Extracted records:
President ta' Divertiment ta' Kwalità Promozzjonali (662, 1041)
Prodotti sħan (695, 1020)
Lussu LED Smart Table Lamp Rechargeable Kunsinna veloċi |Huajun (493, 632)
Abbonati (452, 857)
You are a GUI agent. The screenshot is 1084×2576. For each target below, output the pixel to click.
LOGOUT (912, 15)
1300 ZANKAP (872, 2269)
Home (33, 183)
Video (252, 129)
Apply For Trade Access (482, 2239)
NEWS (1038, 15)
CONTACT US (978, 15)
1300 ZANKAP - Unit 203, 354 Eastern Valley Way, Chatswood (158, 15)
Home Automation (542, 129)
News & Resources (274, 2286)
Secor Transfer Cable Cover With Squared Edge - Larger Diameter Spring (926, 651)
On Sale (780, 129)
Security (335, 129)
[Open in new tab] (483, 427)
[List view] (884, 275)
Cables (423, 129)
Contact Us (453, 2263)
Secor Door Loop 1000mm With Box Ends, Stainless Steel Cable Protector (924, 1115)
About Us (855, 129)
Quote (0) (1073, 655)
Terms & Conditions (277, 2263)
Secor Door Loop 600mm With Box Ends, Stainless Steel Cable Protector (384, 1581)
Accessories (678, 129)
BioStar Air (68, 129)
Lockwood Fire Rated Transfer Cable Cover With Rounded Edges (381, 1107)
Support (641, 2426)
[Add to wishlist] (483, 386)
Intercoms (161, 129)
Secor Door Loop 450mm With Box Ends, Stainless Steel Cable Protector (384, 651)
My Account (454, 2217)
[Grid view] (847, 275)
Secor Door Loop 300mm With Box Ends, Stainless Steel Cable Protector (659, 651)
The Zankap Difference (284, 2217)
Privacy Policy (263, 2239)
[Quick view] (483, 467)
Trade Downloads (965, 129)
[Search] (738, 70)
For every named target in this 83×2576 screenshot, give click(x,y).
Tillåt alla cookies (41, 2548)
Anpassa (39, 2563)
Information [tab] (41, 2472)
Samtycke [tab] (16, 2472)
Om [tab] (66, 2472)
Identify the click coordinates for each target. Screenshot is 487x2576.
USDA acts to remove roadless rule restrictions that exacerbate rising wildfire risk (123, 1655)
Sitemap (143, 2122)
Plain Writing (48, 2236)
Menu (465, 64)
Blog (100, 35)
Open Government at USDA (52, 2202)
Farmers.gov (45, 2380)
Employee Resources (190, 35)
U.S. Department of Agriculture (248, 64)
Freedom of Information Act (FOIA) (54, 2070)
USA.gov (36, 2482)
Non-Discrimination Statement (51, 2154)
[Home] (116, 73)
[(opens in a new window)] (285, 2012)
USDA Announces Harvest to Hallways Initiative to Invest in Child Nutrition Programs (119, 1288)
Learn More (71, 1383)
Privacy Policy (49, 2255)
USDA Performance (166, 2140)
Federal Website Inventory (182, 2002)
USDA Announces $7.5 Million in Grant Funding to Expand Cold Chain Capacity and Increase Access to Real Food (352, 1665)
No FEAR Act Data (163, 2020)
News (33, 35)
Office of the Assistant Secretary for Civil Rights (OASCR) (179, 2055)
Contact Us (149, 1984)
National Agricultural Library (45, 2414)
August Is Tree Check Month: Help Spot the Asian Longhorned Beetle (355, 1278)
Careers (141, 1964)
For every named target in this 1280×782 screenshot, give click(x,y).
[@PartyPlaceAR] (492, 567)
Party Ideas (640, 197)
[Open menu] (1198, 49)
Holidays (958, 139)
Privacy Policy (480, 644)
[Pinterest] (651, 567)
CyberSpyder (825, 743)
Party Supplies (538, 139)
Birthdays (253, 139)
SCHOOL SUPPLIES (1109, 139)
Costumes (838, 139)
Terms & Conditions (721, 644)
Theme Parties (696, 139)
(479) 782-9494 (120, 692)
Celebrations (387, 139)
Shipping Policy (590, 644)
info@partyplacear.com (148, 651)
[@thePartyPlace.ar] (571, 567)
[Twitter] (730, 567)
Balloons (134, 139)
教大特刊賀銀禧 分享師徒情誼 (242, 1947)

REQUIRED WORK — An exact copy of the lines above between the line holding "News & Resources (274, 2286)" and the line holding "Secor Door Loop 1000mm", inclusive, is the whole answer.

OUTPUT OF THE TASK —
News & Resources (274, 2286)
Secor Transfer Cable Cover With Squared Edge - Larger Diameter Spring (926, 651)
On Sale (780, 129)
Security (335, 129)
[Open in new tab] (483, 427)
[List view] (884, 275)
Cables (423, 129)
Contact Us (453, 2263)
Secor Door Loop 1000mm With Box Ends, Stainless Steel Cable Protector (924, 1115)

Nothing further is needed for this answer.